Described as being “unlike any other Bowmore single malt”, the long-anticipated Bowmore Tempest is a small batch release of only 2000 cases from Islay’s oldest distillery.
It’s great that Bowmore doesn’t follow the trend to make big profits on limited (young) bottlings. This 10 year-old cask strength Tempest costs around € 45. Quite fair.
Bowmore 10yo Tempest
(56,3%, OB 2009, Batch #1, 12.000 btl.)
Nose: a fresh mix of orange marmalade and sea air. Nice and soft, citrus is the main component here. Then the floral notes appear, with hints of violets. Totally different than those soapy lavender Bowmores though. Strawberry candy! Sultanas. Some vanilla cream as well. Some maritime notes and ginger syrup. Mouth: citrus again, but the peat kicks in now. Nice evolution with rather big salty notes, oranges, a little sherry and a nice bitterness. Earthy smoke. Some pepper. Finish: medium length on salt, iodine and slightly bitter green tea.
I have not been a fan of recent official Bowmores, but the least you can say is that this is a nice surprise! The nose is very pleasant and this Tempest is a fresh, enjoyable dram overall. Very good value for money.
When it opened not so long ago, Kilchoman was the first new distillery to be built on Islay in 124 years.

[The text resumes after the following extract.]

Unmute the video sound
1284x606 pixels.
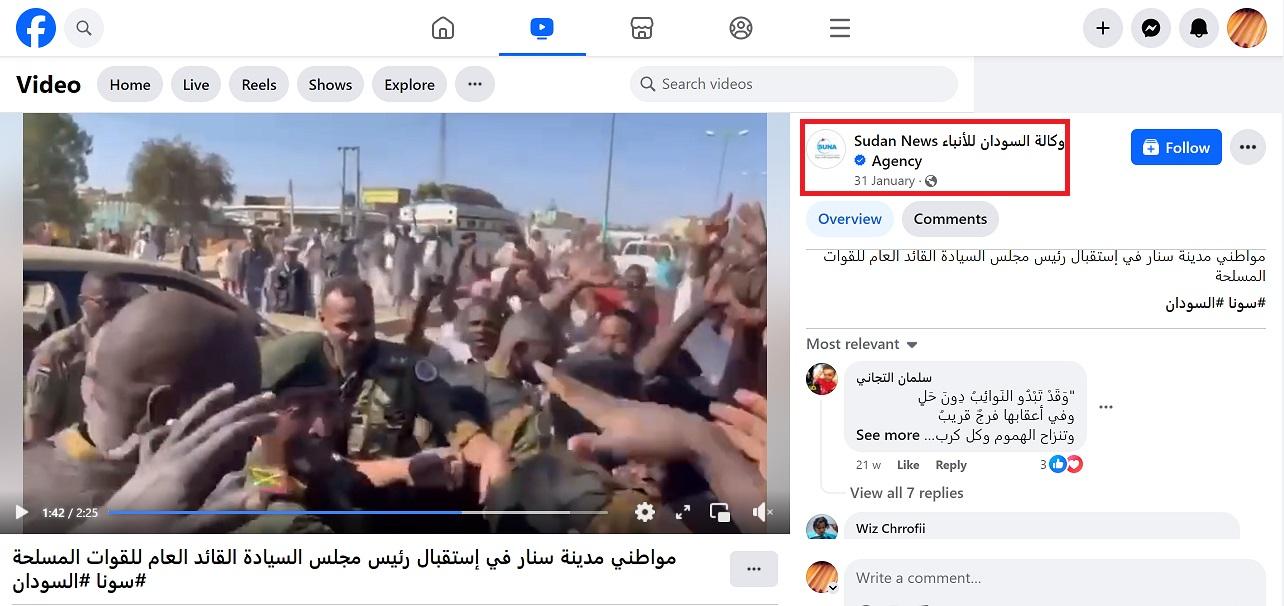point(762,512)
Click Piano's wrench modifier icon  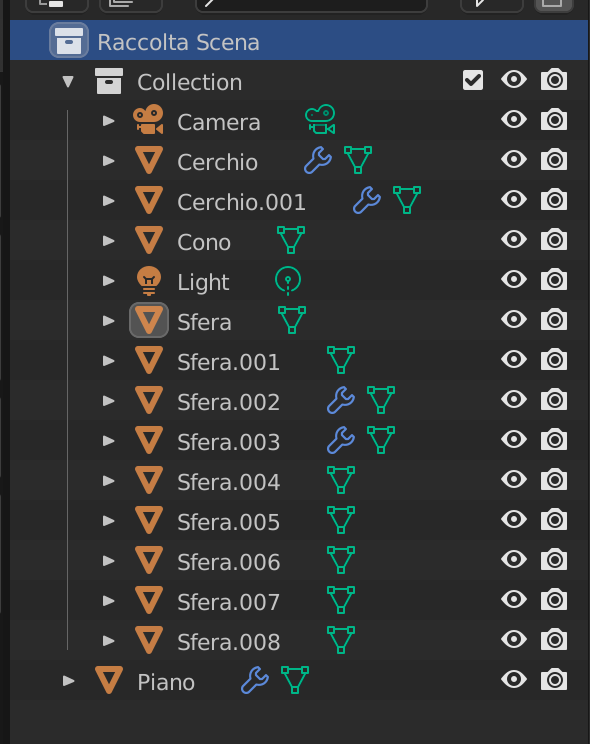255,680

It’s very small and unique in that their Optic barley is grown on the farm and malted, distilled and matured at the distillery. The release of their first real whisky, a 3yo with 50ppm phenols (like Ardbeg) and a 5 month oloroso finish, was a highly anticipated event.
Kilchoman 3yo ‘Inaugural release’
(46%, OB 2009, 8450 btl.)
Nose: I was a bit disappointed because it’s still close to the last new-make samples, with the usual hints of (artificial) banana and rhubarb. I liked the new-make but my expectations for the extra years were too high, I guess. Full of coal smoke / bonfire of course. Some medicinal associations. Quite some vanilla as well. Hardly any sherry. Mouth: not very punchy at first and a bit unbalanced, but it grows bigger. The full flavours only come out in the aftertaste. Big, both in terms of peatiness and sweetness , although the oak brings some dryness as well. Peppery and smokey. Again no sherry that I can get. Hardly any fruit either for that matter. Finish: very long. Ashtray with some sweet vanilla.

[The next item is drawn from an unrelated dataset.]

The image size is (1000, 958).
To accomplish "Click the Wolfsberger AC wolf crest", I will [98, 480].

Unlike the new-make releases, this 3yo is in the big boys class now, but I prefer to wait a couple of years longer before getting this for my cabinet. I see potential but given its very limited complexity, I can’t give the current product a whopping score like most other reviewers do, just because of the potential. Anyway, it took about 3 seconds to sell out, so it doesn’t really matter what I say… Around € 55.
I’m still looking forward to a mature Kilchoman by the way!
Dalwhinnie represents the Central Highlands in the Classic Malts series of Diageo. It is one of the highest situated distilleries of Scotland (326m above sea level) and among the top-15 of most sold single malt whisky worldwide. Production and releases are limited though, there’s only the 15 years old and the 17 years old Distiller’s Edition (15 years + 2 years in oloroso sherry casks).
Dalwhinnie 15yo (43%, OB 2007)
Nose: light, malty (beer and cereal notes) and very honeyed. Slightly phenolic. Fruity (peach, citrus). Rather expressive, I must say. Mouth: quite malty and honeyed. Oily. Some heather and vanilla. Lemon. Again a little more smoke than I expected. A few roasted and sugary notes. Slightly herbal towards the end. Finish: falls down a bit. Rather grassy.
A good middle-of-the-road dram: full-bodied, clean and sweet without being cloying. Indeed a representative of the Highlands style and great quality for the price.